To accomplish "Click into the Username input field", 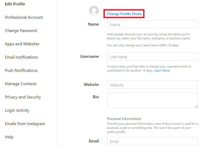I will coord(152,57).
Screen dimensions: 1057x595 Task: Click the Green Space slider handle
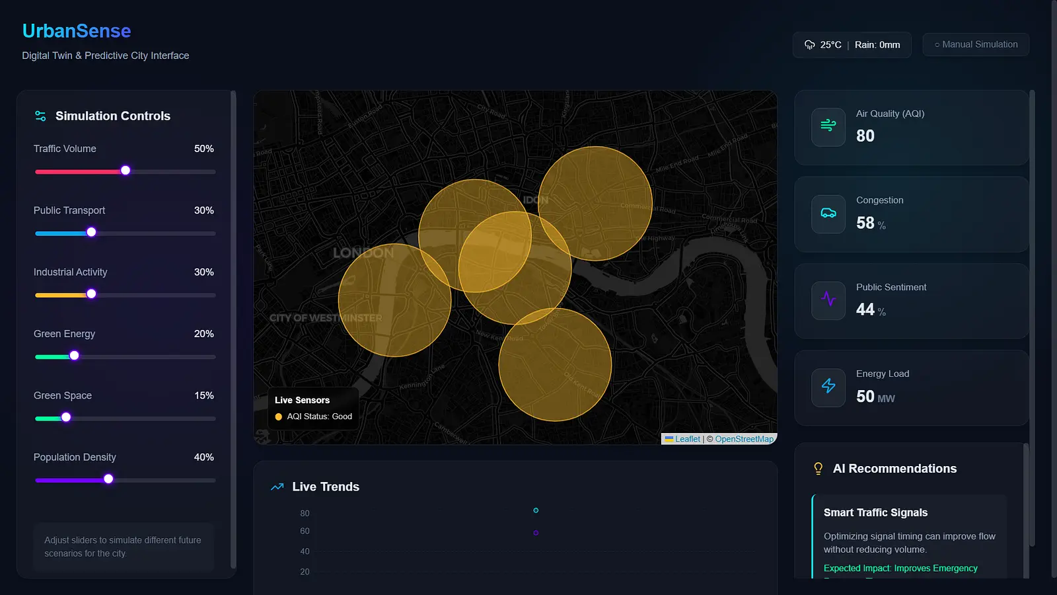coord(66,417)
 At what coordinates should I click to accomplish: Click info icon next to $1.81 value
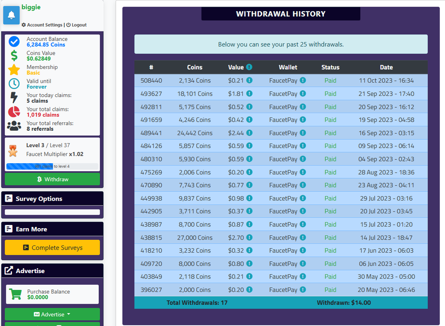249,94
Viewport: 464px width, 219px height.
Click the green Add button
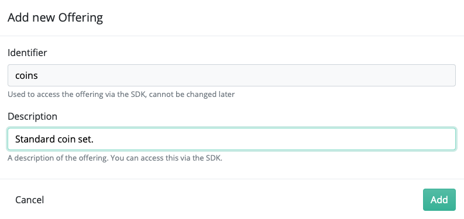(439, 200)

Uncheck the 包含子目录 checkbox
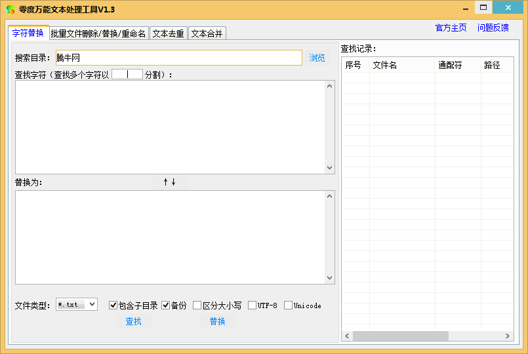point(113,305)
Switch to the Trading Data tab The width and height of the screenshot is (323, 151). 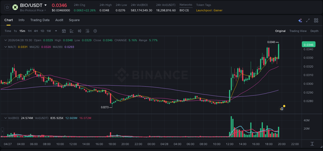tap(40, 20)
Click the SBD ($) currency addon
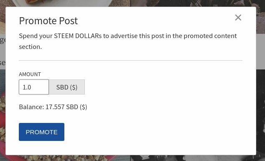 click(x=67, y=87)
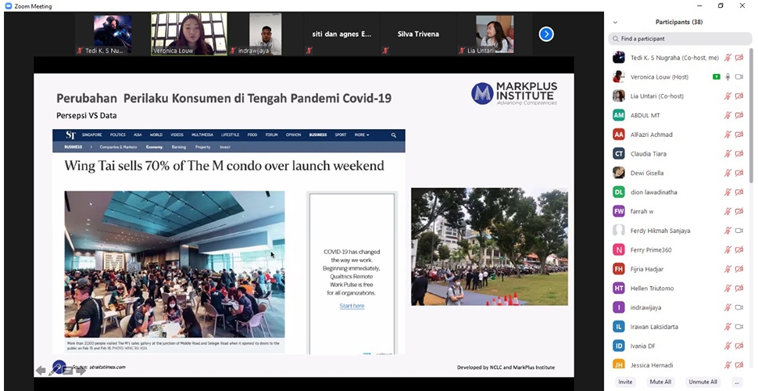Click the Invite button
Viewport: 758px width, 391px height.
[x=625, y=382]
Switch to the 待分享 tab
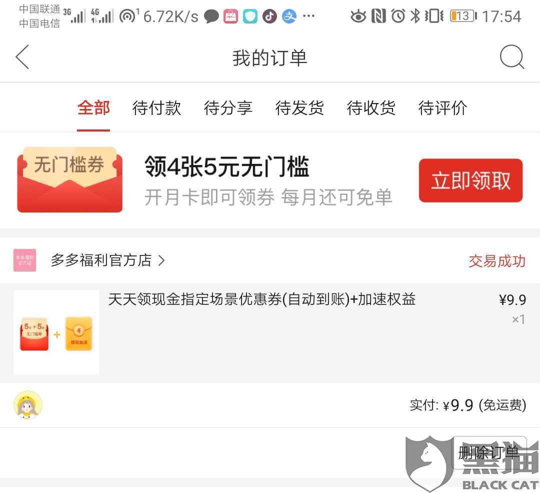The width and height of the screenshot is (540, 493). 228,108
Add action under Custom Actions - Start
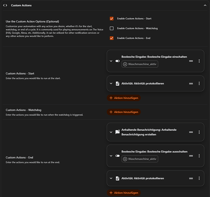The height and width of the screenshot is (197, 210). [x=124, y=98]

__Try it__.
Retype exactly the lines above, starting at the line containing "Switch to the 待分享 tab" and ending with the last line, both included; leave out the pictures.

__Answer to the problem__.
Switch to the 待分享 tab
The width and height of the screenshot is (540, 493). 228,108
Add action under Custom Actions - Start
The height and width of the screenshot is (197, 210). [x=124, y=98]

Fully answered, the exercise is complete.